What needs to be done:
Can you put every line of the items below into a Markdown table with columns Row and Line, numbering the rows and skipping blank lines?

Records to use start

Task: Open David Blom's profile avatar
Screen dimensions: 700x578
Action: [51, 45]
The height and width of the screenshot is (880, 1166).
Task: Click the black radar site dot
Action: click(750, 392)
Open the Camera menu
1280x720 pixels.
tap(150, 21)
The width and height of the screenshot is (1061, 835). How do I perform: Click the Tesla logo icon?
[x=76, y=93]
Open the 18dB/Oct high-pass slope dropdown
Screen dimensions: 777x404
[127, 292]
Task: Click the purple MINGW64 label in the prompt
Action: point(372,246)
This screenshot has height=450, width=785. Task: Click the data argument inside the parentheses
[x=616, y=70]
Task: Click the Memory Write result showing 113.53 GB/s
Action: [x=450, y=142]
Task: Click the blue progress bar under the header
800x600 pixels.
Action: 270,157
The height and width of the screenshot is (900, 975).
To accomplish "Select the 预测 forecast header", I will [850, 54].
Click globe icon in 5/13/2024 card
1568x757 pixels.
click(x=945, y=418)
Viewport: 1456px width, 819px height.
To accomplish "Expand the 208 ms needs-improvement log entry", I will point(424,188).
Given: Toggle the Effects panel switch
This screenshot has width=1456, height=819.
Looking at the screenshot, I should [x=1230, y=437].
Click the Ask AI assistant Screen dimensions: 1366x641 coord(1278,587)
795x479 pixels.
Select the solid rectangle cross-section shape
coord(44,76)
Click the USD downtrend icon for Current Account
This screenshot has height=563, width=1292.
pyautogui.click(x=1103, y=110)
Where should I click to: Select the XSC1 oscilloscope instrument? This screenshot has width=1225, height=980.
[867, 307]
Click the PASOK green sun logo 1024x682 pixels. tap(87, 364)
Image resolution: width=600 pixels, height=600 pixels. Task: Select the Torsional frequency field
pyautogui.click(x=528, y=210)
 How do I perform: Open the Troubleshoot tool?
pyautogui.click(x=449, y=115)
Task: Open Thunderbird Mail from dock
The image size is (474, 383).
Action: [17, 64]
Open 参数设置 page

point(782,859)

Records to use end

Written solution:
| Row | Line |
|---|---|
| 1 | Task: Open David Blom's profile avatar |
| 2 | Screen dimensions: 700x578 |
| 3 | Action: [51, 45] |
| 4 | The height and width of the screenshot is (880, 1166). |
| 5 | Task: Click the black radar site dot |
| 6 | Action: click(750, 392) |
| 7 | Open the Camera menu |
| 8 | 1280x720 pixels. |
| 9 | tap(150, 21) |
| 10 | The width and height of the screenshot is (1061, 835). How do I perform: Click the Tesla logo icon? |
| 11 | [x=76, y=93] |
| 12 | Open the 18dB/Oct high-pass slope dropdown |
| 13 | Screen dimensions: 777x404 |
| 14 | [127, 292] |
| 15 | Task: Click the purple MINGW64 label in the prompt |
| 16 | Action: point(372,246) |
| 17 | This screenshot has height=450, width=785. Task: Click the data argument inside the parentheses |
| 18 | [x=616, y=70] |
| 19 | Task: Click the Memory Write result showing 113.53 GB/s |
| 20 | Action: [x=450, y=142] |
| 21 | Task: Click the blue progress bar under the header |
| 22 | 800x600 pixels. |
| 23 | Action: 270,157 |
| 24 | The height and width of the screenshot is (900, 975). |
| 25 | To accomplish "Select the 预测 forecast header", I will [850, 54]. |
| 26 | Click globe icon in 5/13/2024 card |
| 27 | 1568x757 pixels. |
| 28 | click(x=945, y=418) |
| 29 | Viewport: 1456px width, 819px height. |
| 30 | To accomplish "Expand the 208 ms needs-improvement log entry", I will point(424,188). |
| 31 | Given: Toggle the Effects panel switch |
| 32 | This screenshot has width=1456, height=819. |
| 33 | Looking at the screenshot, I should [x=1230, y=437]. |
| 34 | Click the Ask AI assistant Screen dimensions: 1366x641 coord(1278,587) |
| 35 | 795x479 pixels. |
| 36 | Select the solid rectangle cross-section shape |
| 37 | coord(44,76) |
| 38 | Click the USD downtrend icon for Current Account |
| 39 | This screenshot has height=563, width=1292. |
| 40 | pyautogui.click(x=1103, y=110) |
| 41 | Where should I click to: Select the XSC1 oscilloscope instrument? This screenshot has width=1225, height=980. |
| 42 | [867, 307] |
| 43 | Click the PASOK green sun logo 1024x682 pixels. tap(87, 364) |
| 44 | Image resolution: width=600 pixels, height=600 pixels. Task: Select the Torsional frequency field |
| 45 | pyautogui.click(x=528, y=210) |
| 46 |  How do I perform: Open the Troubleshoot tool? |
| 47 | pyautogui.click(x=449, y=115) |
| 48 | Task: Open Thunderbird Mail from dock |
| 49 | The image size is (474, 383). |
| 50 | Action: [17, 64] |
| 51 | Open 参数设置 page |
| 52 | point(782,859) |